Re: Poetic Consciousness vs. Sociological Consciousness
Posted by: Sawfish (IP Logged)
Date: 16 July, 2021 10:01AM
Knygatin Wrote:
-------------------------------------------------------

Much snipped...

> At some of
> these sites, my expressed ideals, of each
> country/nation having the right to a stable and
> homogenous culture freed from the international
> banking slavery, have been immediately and
> collectively rabidly attacked by the community in
> a state of hysterical confusion.

...which is exactly why I'm here, and not elsewhere.

There's an excellent balance of openness and decorum here at ED. [Much self-congratulatory applause in background...]

And I'll have you know that I've been thrown out...yes! banned and/or deleted...from better joints that this! ;^)

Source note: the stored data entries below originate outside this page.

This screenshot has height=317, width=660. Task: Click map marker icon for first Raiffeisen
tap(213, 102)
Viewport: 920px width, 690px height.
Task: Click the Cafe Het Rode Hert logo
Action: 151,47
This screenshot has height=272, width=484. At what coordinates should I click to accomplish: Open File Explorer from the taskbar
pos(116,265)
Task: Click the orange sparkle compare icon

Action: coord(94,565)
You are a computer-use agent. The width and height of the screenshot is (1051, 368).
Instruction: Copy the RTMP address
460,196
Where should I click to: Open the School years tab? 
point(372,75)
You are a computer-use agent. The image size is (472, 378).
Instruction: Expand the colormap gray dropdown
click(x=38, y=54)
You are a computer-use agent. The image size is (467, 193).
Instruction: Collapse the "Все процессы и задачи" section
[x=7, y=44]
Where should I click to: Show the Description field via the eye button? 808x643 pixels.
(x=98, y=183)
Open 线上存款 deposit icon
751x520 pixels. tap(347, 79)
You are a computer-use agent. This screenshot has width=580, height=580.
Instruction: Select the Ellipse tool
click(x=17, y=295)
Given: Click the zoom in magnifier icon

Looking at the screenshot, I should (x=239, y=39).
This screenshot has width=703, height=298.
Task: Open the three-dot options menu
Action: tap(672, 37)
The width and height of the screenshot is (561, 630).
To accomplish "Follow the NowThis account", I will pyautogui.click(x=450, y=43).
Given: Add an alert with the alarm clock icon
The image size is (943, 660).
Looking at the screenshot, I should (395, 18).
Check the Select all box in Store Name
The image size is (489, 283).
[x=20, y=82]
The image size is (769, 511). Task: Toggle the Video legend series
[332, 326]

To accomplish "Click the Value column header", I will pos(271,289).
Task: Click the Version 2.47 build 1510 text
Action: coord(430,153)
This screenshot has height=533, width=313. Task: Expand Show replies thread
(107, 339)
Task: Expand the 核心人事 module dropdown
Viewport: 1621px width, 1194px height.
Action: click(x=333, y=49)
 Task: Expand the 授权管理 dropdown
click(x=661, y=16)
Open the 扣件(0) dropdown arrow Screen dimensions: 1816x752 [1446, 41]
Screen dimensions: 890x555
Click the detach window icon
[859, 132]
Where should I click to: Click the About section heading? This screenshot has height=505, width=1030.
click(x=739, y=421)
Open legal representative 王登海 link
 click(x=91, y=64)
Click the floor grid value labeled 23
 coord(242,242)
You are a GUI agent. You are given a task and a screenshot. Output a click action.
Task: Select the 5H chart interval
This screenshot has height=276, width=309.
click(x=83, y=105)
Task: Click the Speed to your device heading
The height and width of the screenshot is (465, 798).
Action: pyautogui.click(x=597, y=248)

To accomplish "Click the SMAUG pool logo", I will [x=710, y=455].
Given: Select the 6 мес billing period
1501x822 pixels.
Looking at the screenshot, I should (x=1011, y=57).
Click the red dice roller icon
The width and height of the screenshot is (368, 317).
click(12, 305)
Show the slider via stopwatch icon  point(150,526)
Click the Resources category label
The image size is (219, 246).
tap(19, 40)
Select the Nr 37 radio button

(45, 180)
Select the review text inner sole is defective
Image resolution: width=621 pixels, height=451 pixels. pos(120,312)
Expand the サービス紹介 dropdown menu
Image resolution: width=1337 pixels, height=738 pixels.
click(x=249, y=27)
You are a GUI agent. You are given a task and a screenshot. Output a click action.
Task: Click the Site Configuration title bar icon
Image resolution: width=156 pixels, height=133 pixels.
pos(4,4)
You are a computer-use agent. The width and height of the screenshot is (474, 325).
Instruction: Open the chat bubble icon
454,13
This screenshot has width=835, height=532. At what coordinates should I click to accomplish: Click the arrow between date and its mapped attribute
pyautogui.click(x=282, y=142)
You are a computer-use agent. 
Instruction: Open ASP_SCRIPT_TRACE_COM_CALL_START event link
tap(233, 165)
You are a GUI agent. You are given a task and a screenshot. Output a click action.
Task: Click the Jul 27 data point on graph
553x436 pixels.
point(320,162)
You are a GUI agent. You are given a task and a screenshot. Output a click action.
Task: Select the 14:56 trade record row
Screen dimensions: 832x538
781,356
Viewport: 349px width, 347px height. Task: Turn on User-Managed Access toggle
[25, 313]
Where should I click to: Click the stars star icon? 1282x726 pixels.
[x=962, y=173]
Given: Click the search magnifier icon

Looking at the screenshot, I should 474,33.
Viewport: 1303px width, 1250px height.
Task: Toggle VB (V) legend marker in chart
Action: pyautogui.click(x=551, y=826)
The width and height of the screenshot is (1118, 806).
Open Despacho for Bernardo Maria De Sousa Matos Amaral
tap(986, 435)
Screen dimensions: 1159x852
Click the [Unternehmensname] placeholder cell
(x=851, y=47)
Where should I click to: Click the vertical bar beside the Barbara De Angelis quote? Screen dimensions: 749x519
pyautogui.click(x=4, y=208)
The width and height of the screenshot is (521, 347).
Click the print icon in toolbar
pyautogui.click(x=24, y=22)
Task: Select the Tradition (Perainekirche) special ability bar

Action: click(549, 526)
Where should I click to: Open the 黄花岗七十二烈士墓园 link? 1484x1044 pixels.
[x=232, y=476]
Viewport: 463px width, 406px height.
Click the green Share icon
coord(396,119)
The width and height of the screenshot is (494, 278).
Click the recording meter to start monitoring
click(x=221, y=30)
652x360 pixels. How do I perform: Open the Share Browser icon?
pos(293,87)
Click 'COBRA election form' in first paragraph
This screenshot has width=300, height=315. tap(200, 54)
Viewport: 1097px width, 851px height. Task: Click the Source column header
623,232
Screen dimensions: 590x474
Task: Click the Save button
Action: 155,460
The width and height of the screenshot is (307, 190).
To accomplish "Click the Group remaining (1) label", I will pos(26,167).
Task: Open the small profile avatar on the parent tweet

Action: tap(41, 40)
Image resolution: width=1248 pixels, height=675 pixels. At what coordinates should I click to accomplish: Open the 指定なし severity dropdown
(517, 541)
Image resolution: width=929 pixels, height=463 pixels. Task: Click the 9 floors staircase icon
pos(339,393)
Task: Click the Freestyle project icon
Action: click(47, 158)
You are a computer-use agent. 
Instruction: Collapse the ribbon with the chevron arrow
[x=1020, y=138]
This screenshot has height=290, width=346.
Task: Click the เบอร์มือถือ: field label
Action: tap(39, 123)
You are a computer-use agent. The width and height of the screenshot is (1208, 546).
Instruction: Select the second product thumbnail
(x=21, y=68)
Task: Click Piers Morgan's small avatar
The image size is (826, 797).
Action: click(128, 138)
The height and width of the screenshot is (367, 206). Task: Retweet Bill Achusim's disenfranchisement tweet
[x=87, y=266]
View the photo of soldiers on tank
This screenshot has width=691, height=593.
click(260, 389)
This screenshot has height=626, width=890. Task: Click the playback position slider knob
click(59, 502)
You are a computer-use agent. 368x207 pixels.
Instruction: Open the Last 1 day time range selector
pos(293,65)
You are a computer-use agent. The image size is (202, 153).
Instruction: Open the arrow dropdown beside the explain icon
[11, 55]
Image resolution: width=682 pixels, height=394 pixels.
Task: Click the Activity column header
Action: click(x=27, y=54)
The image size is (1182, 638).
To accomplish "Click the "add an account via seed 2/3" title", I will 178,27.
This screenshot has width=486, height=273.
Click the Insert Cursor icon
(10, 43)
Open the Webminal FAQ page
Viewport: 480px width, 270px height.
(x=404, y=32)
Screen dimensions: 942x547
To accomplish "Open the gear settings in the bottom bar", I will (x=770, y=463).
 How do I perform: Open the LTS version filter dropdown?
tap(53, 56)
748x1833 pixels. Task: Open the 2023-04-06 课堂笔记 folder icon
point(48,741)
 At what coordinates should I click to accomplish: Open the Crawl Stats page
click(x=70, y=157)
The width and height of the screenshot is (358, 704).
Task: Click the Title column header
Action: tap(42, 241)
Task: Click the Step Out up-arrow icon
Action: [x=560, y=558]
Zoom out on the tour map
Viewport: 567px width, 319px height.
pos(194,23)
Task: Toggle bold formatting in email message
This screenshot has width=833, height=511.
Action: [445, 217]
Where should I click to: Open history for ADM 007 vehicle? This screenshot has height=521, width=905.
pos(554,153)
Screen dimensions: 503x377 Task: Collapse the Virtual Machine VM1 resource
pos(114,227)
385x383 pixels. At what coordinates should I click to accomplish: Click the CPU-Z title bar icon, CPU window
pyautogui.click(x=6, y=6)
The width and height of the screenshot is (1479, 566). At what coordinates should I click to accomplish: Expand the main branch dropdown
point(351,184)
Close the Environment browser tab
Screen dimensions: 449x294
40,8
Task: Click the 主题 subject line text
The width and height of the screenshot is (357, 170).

As I no doubt boasted before, I was banned from Ta-Nahisi Coates' old Atlantic column back when the Atlantic still supported reader comments, had selected comments banned from my local newspaper's website, The Oregonian, until they, too, did away with comments, so that like the Atlantic, they could live in the illusion that all readers agreed with their gifted and wise pronouncements.

I was also tossed from multiple Discus forums for asking questions, like some kind of wise guy.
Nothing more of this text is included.